The bigger picture reason for this endeavor is to create a function that receives the coords of the player(he/she's pocket computer) and runs goto for the turtle to return to the player.

Anyone's help is of course always appreciated. Thanks guys!
Bomb Bloke #2
Posted 08 November 2018 - 07:03 AM
Lua's tables are a cross between arrays and hashmaps.

To treat them as an array, you simply index into them numerically - ideally starting at index 1, and working your way up through the elements contiguously. Pretty much all the functions in the "table" library expect to be used on a table constructed in this manner.

However, they can also be treated as a hashmap - simply by using any other sort of object as a key with which to index into them. For example, coords.x indexes into the "coords" table using the string "x". Lua handles this by hashing "x", and using the numeric result to pinpoint where in memory the corresponding value should be read from or written to.

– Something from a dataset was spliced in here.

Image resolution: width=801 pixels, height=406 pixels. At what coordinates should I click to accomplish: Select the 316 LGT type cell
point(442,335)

The thing with hashmap keys is that they don't really have an order worth using. They're not stored alphabetically, nor in order of assignment, or anything like that - they're simply stored by hash. So when textutils.serialise() is asked to create a string out of table keys, there's no easy way to predict the order in which it'll find them.

The function could be rigged to find all keys, sort them alphabetically, and then use the results to build the final string. This isn't done because there simply isn't any point - unserialising the results later will rebuild an "identical" copy of the original table either way.
IndustrialLemon #3
Posted 08 November 2018 - 03:28 PM
Huh, odd. So you are saying that I'd be able to reference it pre-serialization by doing coords[1], coords[2]… I tried that and it only produced nil. But I'll also try the coords.x, coords.y pre and post serialization.

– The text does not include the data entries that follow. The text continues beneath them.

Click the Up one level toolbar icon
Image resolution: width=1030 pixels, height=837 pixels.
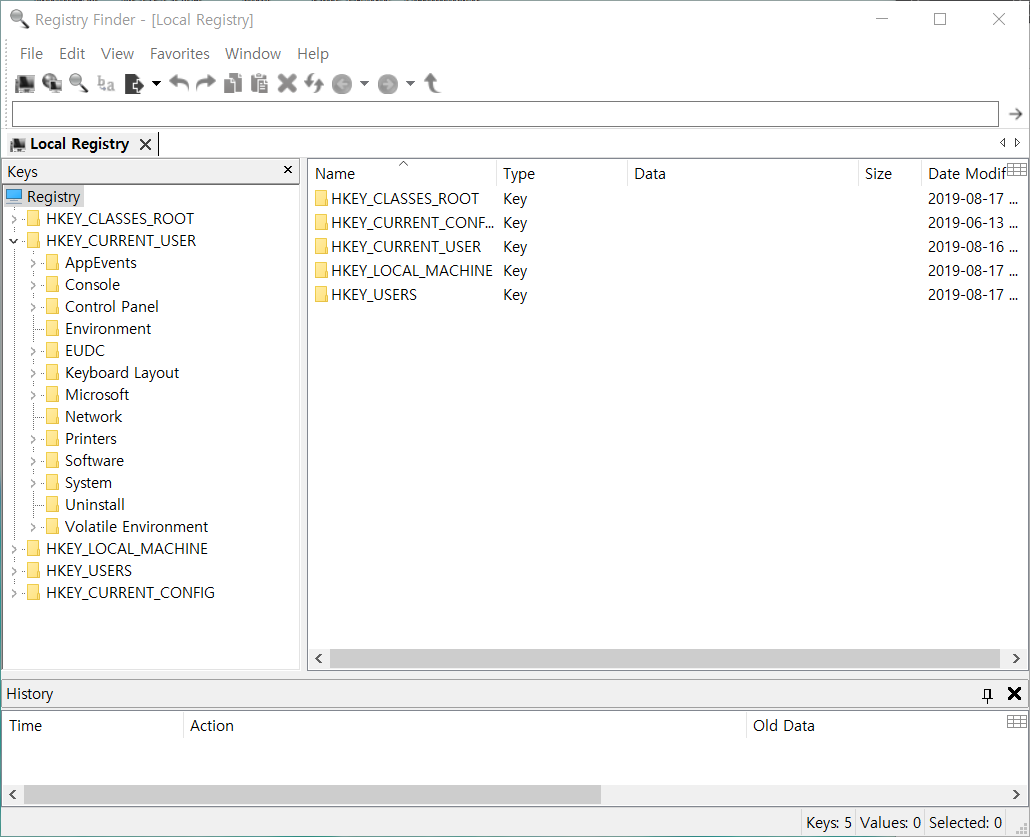click(432, 83)
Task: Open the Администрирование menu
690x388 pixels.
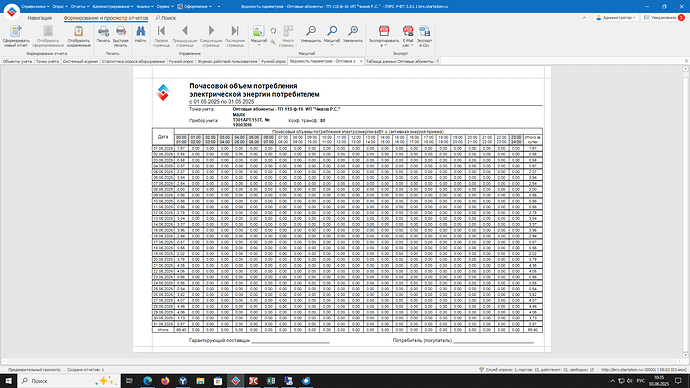Action: tap(113, 7)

UPDATE : coords.x appears to be working for me! Still confused why I can't seem to reference the table by integer PRE serialization. If I understand you correctly, the serialization is what changes this regular table into a hashmap.
Edited on 08 November 2018 - 02:32 PM
Bomb Bloke #4
Posted 08 November 2018 - 11:59 PM
Still confused why I can't seem to reference the table by integer PRE serialization.

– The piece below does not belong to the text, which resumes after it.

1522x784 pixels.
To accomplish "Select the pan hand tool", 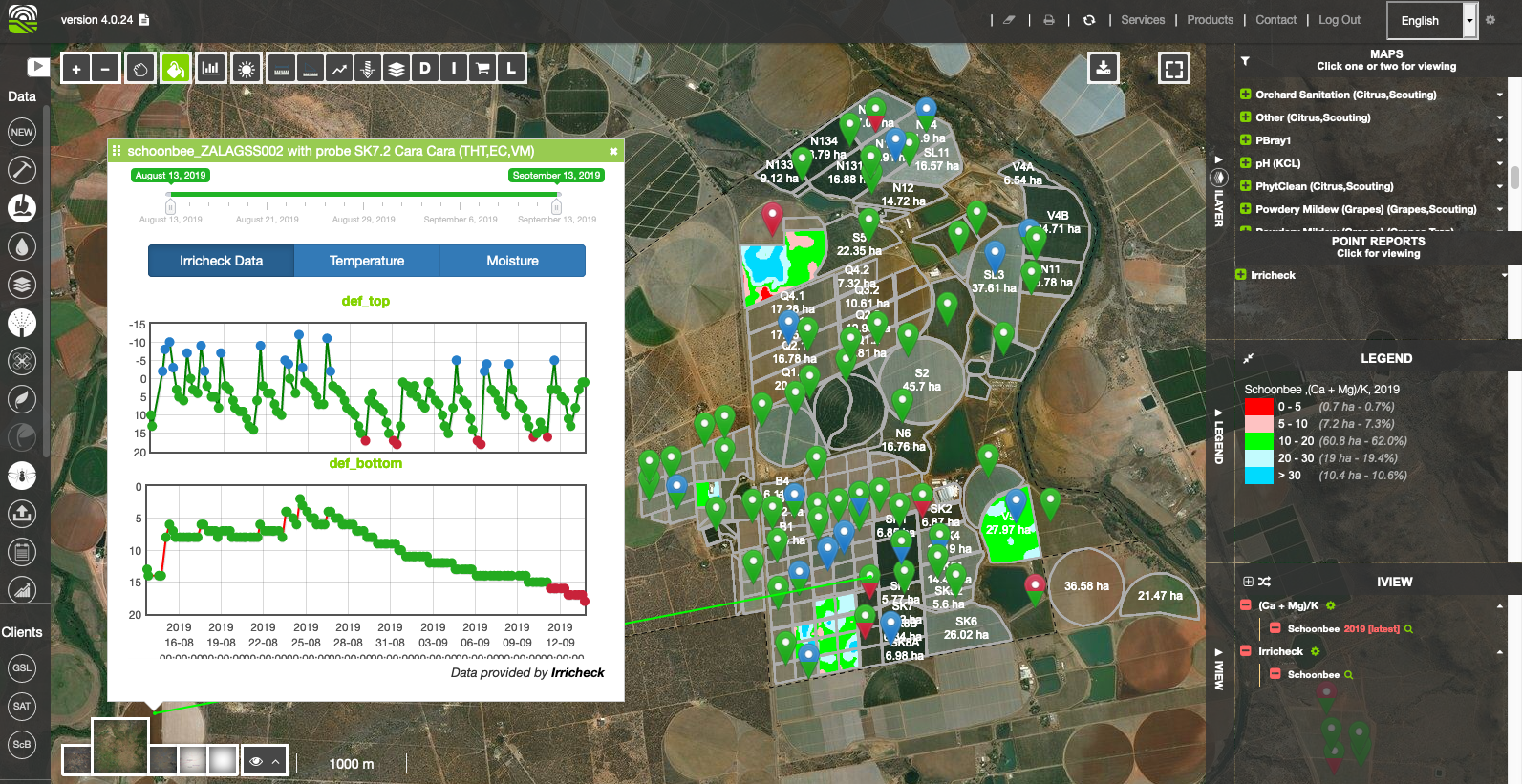I will point(140,69).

If you don't put values in using numeric indexes, then you can't take values out using numeric indexes.

If I understand you correctly, the serialization is what changes this regular table into a hashmap.

No. You started out treating your table as a hashmap from the get-go, by using strings (x/y/z) for your keys. A table isn't an array xor a hashmap, it's both, and can be treated as either at any time.

Eg, see if you can figure out how this'll act before you run it:

Spoiler
local myTable = {
	"oranges", --# Values without specific indexes/keys
	"pears",   --# are automatically assigned numeric
	"apples",  --# indexes and go into the array.
	"mangos",
	
	x = 4,	 --# Key values are hashed and go into the map.
	y = 3,
	z = 2,
	
	[10] = "bananas"  --# You can target specific numeric indexes, too.
}

for i = 1, #myTable do  --# For each contiguous numeric index in myTable do...
	print(i .. ": " .. myTable[i])
end

print()

table.sort(myTable)  --# Only acts on the contiguous numeric indexes.

for i = 1, #myTable do
	print(i .. ": " .. myTable[i])
end

print()

for key, value in pairs(myTable) do  --# For EVERY element in myTable do...
	print(key .. ": " .. value)
end
Edited on 08 November 2018 - 11:00 PM
IndustrialLemon #5
Posted 09 November 2018 - 01:15 AM
Ah gotcha. Thank you for the in-depth explanation and example.